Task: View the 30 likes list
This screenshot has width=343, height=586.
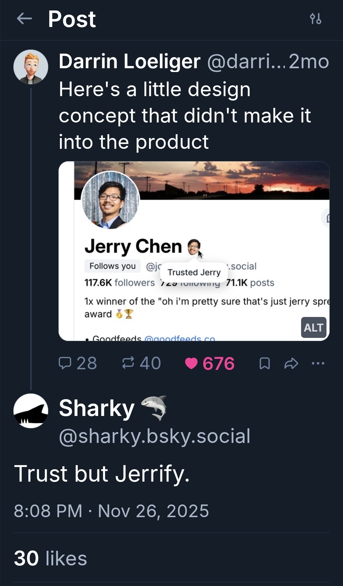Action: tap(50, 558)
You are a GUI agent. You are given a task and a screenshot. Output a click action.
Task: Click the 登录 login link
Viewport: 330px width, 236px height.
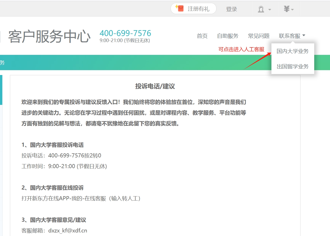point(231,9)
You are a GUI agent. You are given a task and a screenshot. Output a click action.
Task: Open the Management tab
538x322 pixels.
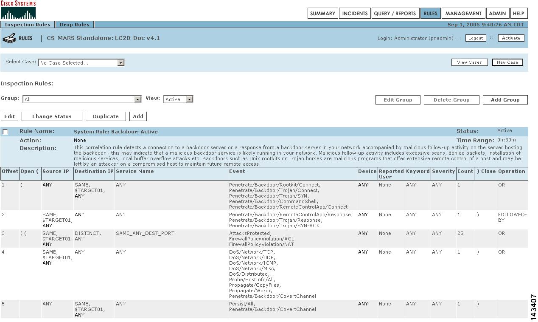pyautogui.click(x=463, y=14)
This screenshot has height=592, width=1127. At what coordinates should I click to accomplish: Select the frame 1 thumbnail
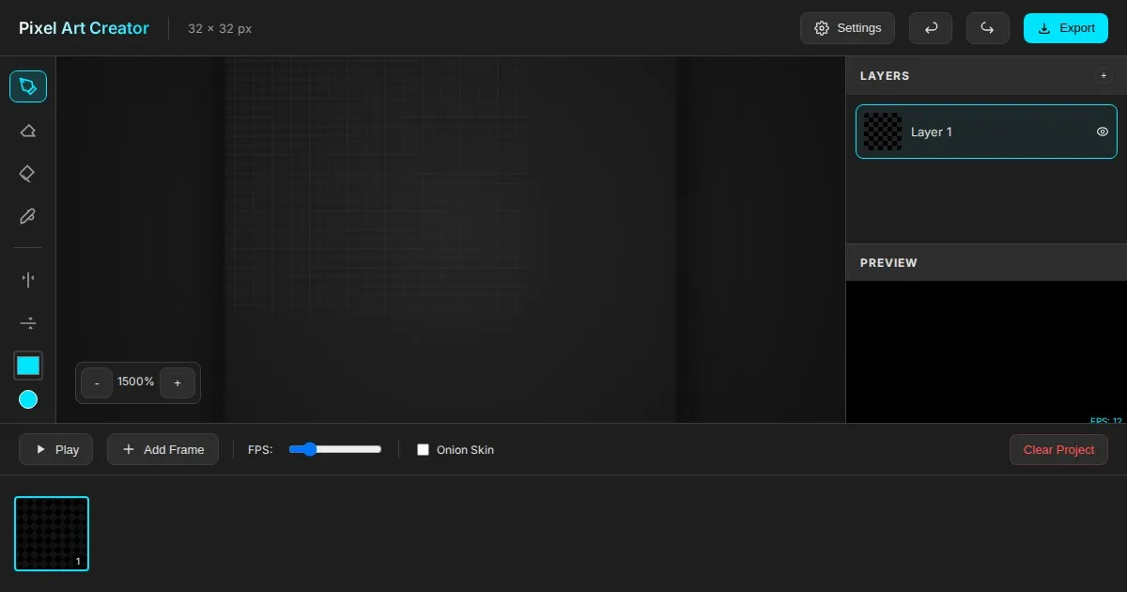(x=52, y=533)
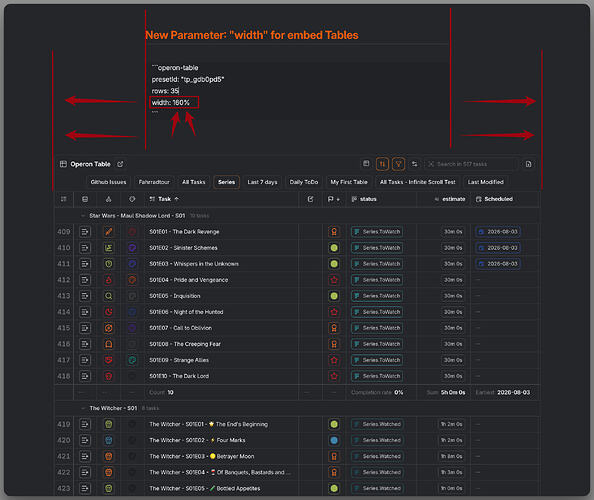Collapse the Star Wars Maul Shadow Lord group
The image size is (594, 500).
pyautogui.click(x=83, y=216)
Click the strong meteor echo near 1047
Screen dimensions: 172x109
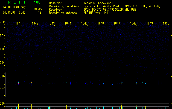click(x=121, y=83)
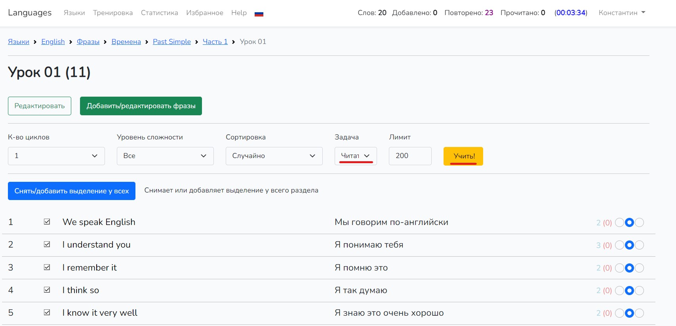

Exercise prompt: The output is the records exactly as they read, with no pictures in it.

Completed exercise:
Task: View the 30 likes list
This screenshot has width=343, height=586.
Action: tap(50, 558)
You are a GUI agent. You are given a task and a screenshot. Output a click action.
Task: Click the 登录 login link
Viewport: 330px width, 236px height.
point(231,9)
You are a GUI agent. You are given a task and a screenshot. Output a click action.
Task: Open the Management tab
538x322 pixels.
pyautogui.click(x=463, y=14)
This screenshot has height=592, width=1127. At what coordinates should I click to accomplish: Select the frame 1 thumbnail
(x=52, y=533)
Collapse the Star Wars Maul Shadow Lord group
The image size is (594, 500).
pyautogui.click(x=83, y=216)
Click the strong meteor echo near 1047
Screen dimensions: 172x109
click(x=121, y=83)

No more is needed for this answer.